Items listed in a dataset –

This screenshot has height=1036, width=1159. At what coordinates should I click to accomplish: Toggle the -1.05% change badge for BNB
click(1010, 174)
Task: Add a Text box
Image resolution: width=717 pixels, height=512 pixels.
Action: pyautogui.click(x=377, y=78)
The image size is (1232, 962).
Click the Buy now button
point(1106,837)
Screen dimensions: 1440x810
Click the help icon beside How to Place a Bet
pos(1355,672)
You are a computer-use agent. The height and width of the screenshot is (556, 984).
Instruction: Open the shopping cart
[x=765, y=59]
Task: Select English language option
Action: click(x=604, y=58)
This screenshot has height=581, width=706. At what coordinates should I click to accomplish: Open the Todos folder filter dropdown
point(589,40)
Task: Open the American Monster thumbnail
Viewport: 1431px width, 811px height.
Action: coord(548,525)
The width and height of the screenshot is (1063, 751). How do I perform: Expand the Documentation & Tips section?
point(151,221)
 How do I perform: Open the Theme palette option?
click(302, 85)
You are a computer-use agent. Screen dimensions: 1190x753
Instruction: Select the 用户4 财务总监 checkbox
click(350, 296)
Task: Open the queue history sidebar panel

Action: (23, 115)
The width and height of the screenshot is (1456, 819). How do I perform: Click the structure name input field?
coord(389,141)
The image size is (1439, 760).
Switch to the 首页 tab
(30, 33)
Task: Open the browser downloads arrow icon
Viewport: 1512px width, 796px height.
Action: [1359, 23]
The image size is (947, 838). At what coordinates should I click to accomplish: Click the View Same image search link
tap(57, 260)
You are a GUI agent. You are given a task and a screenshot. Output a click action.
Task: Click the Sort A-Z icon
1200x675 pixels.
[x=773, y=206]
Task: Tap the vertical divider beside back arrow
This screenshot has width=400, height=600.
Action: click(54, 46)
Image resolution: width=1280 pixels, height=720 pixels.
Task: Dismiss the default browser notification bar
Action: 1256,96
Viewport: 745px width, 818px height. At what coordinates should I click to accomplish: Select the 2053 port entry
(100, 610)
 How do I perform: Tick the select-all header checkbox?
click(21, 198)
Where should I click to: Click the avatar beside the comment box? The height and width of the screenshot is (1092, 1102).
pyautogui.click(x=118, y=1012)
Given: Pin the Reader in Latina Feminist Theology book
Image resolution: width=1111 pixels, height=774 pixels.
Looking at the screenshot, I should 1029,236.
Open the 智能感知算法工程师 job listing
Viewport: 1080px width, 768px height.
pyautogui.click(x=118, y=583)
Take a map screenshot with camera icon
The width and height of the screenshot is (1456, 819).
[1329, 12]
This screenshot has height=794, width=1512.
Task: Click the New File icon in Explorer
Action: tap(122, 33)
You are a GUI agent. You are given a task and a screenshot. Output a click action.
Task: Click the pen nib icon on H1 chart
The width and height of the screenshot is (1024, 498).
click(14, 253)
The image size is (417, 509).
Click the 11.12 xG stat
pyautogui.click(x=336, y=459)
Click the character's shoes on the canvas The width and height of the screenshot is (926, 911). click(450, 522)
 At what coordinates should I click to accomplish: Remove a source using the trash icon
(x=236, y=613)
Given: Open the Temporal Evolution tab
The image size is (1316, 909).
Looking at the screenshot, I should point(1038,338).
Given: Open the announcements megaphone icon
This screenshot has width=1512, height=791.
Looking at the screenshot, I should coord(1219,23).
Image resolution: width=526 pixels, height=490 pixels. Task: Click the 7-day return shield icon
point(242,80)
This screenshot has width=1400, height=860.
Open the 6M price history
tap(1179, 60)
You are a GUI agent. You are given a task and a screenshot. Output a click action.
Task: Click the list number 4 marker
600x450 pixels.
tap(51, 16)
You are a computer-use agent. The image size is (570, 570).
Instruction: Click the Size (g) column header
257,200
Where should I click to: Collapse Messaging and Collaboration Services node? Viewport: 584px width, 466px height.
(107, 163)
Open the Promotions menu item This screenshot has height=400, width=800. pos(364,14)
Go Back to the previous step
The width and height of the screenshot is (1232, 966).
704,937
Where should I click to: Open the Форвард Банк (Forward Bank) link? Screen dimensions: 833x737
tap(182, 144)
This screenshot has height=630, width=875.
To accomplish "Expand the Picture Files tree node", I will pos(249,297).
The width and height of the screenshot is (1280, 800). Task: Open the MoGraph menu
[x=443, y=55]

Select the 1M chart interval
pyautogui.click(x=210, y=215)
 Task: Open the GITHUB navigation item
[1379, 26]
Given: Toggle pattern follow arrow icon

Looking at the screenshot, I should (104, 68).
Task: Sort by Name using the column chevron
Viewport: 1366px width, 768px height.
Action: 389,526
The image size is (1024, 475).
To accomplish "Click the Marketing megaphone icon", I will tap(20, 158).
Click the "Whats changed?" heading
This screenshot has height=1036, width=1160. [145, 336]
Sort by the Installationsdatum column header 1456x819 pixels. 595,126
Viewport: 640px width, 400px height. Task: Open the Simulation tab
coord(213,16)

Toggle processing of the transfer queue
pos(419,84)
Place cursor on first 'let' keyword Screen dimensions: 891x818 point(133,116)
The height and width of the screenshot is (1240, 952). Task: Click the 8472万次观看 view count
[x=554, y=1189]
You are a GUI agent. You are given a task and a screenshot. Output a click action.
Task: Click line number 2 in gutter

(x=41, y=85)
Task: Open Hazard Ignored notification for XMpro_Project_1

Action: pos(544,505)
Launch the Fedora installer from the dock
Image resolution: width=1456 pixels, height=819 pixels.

WRITTEN INSTRUCTION – Please update the data above by replacing "How do I perform" with "How can I carry out" everywhere it appears. Leave everything else unchanged.

EXPECTED ANSWER –
This screenshot has height=1036, width=1159. At what coordinates should I click to accomplish: Toggle the -1.05% change badge for BNB
click(1010, 174)
Task: Add a Text box
Image resolution: width=717 pixels, height=512 pixels.
Action: pyautogui.click(x=377, y=78)
The image size is (1232, 962).
Click the Buy now button
point(1106,837)
Screen dimensions: 1440x810
Click the help icon beside How to Place a Bet
pos(1355,672)
You are a computer-use agent. The height and width of the screenshot is (556, 984).
Instruction: Open the shopping cart
[x=765, y=59]
Task: Select English language option
Action: click(x=604, y=58)
This screenshot has height=581, width=706. At what coordinates should I click to accomplish: Open the Todos folder filter dropdown
point(589,40)
Task: Open the American Monster thumbnail
Viewport: 1431px width, 811px height.
Action: coord(548,525)
The width and height of the screenshot is (1063, 751). How can I carry out: Expand the Documentation & Tips section?
point(151,221)
 How can I carry out: Open the Theme palette option?
click(302, 85)
You are a computer-use agent. Screen dimensions: 1190x753
Instruction: Select the 用户4 财务总监 checkbox
click(350, 296)
Task: Open the queue history sidebar panel

Action: (23, 115)
The width and height of the screenshot is (1456, 819). How can I carry out: Click the structure name input field?
coord(389,141)
The image size is (1439, 760).
Switch to the 首页 tab
(30, 33)
Task: Open the browser downloads arrow icon
Viewport: 1512px width, 796px height.
Action: [1359, 23]
The image size is (947, 838). At what coordinates should I click to accomplish: Click the View Same image search link
tap(57, 260)
You are a GUI agent. You are given a task and a screenshot. Output a click action.
Task: Click the Sort A-Z icon
1200x675 pixels.
[x=773, y=206]
Task: Tap the vertical divider beside back arrow
This screenshot has width=400, height=600.
Action: click(54, 46)
Image resolution: width=1280 pixels, height=720 pixels.
Task: Dismiss the default browser notification bar
Action: 1256,96
Viewport: 745px width, 818px height. At what coordinates should I click to accomplish: Select the 2053 port entry
(100, 610)
 How can I carry out: Tick the select-all header checkbox?
click(21, 198)
Where should I click to: Click the avatar beside the comment box? The height and width of the screenshot is (1092, 1102).
pyautogui.click(x=118, y=1012)
Given: Pin the Reader in Latina Feminist Theology book
Image resolution: width=1111 pixels, height=774 pixels.
Looking at the screenshot, I should 1029,236.
Open the 智能感知算法工程师 job listing
Viewport: 1080px width, 768px height.
pyautogui.click(x=118, y=583)
Take a map screenshot with camera icon
The width and height of the screenshot is (1456, 819).
[1329, 12]
This screenshot has height=794, width=1512.
Task: Click the New File icon in Explorer
Action: tap(122, 33)
You are a GUI agent. You are given a task and a screenshot. Output a click action.
Task: Click the pen nib icon on H1 chart
The width and height of the screenshot is (1024, 498).
click(14, 253)
The image size is (417, 509).
Click the 11.12 xG stat
pyautogui.click(x=336, y=459)
Click the character's shoes on the canvas The width and height of the screenshot is (926, 911). click(450, 522)
 At what coordinates should I click to accomplish: Remove a source using the trash icon
(x=236, y=613)
Given: Open the Temporal Evolution tab
The image size is (1316, 909).
Looking at the screenshot, I should point(1038,338).
Given: Open the announcements megaphone icon
This screenshot has width=1512, height=791.
Looking at the screenshot, I should coord(1219,23).
Image resolution: width=526 pixels, height=490 pixels. Task: Click the 7-day return shield icon
point(242,80)
This screenshot has width=1400, height=860.
Open the 6M price history
tap(1179, 60)
You are a GUI agent. You are given a task and a screenshot. Output a click action.
Task: Click the list number 4 marker
600x450 pixels.
tap(51, 16)
You are a computer-use agent. The image size is (570, 570).
Instruction: Click the Size (g) column header
257,200
Where should I click to: Collapse Messaging and Collaboration Services node? Viewport: 584px width, 466px height.
(107, 163)
Open the Promotions menu item This screenshot has height=400, width=800. pos(364,14)
Go Back to the previous step
The width and height of the screenshot is (1232, 966).
704,937
Where should I click to: Open the Форвард Банк (Forward Bank) link? Screen dimensions: 833x737
tap(182, 144)
This screenshot has height=630, width=875.
To accomplish "Expand the Picture Files tree node", I will pos(249,297).
The width and height of the screenshot is (1280, 800). Task: Open the MoGraph menu
[x=443, y=55]

Select the 1M chart interval
pyautogui.click(x=210, y=215)
 Task: Open the GITHUB navigation item
[1379, 26]
Given: Toggle pattern follow arrow icon

Looking at the screenshot, I should (104, 68).
Task: Sort by Name using the column chevron
Viewport: 1366px width, 768px height.
Action: 389,526
The image size is (1024, 475).
To accomplish "Click the Marketing megaphone icon", I will tap(20, 158).
Click the "Whats changed?" heading
This screenshot has height=1036, width=1160. [145, 336]
Sort by the Installationsdatum column header 1456x819 pixels. 595,126
Viewport: 640px width, 400px height. Task: Open the Simulation tab
coord(213,16)

Toggle processing of the transfer queue
pos(419,84)
Place cursor on first 'let' keyword Screen dimensions: 891x818 point(133,116)
The height and width of the screenshot is (1240, 952). Task: Click the 8472万次观看 view count
[x=554, y=1189]
You are a GUI agent. You are given a task and a screenshot. Output a click action.
Task: Click line number 2 in gutter

(x=41, y=85)
Task: Open Hazard Ignored notification for XMpro_Project_1

Action: pos(544,505)
Launch the Fedora installer from the dock
Image resolution: width=1456 pixels, height=819 pixels.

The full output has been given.